> **WRITTEN REQUEST**: Identify each line in the data below that contains the string "Click", and copy every such line in full.

------ EXCERPTED RECORDS ------

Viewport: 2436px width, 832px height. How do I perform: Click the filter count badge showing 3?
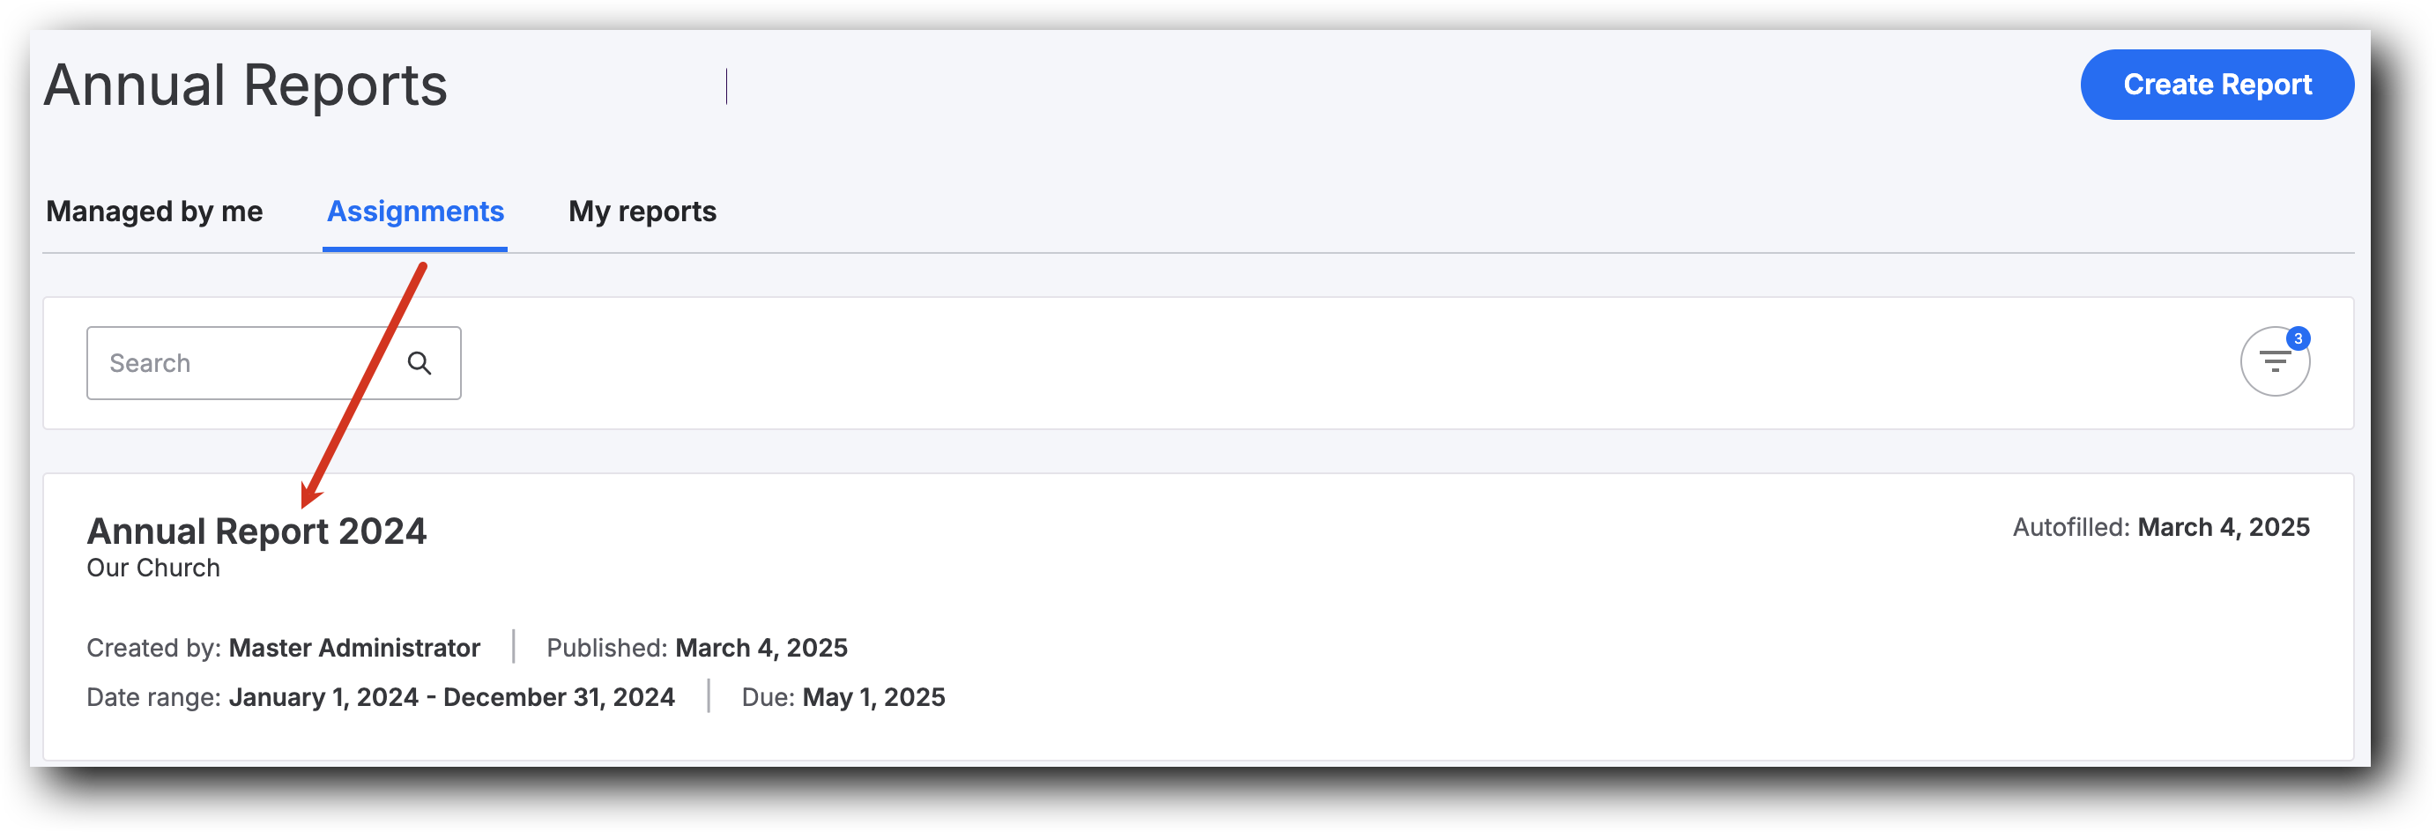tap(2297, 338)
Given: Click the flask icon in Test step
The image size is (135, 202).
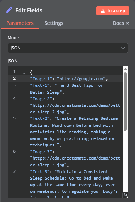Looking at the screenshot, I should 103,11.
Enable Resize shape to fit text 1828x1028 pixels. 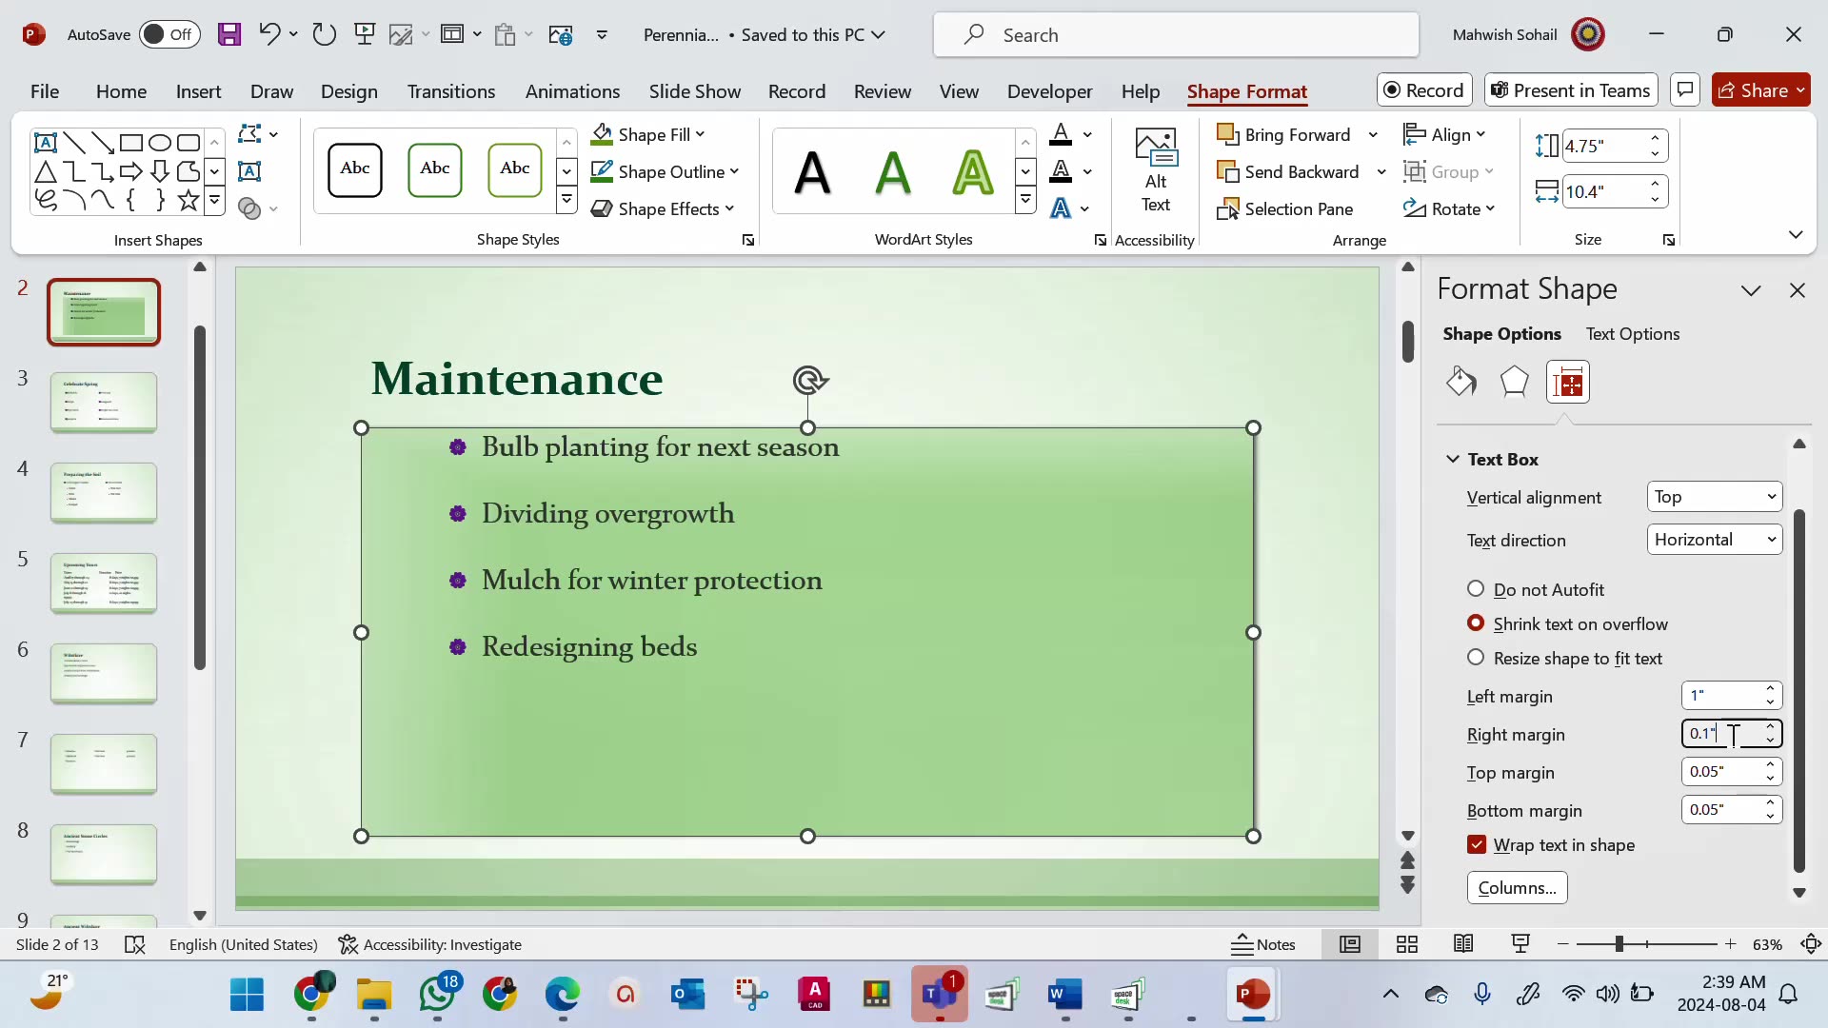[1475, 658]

------

> **RESULT**:
Viewport: 2436px width, 832px height. How do I perform: Click the filter count badge showing 3?
Given: Click the flask icon in Test step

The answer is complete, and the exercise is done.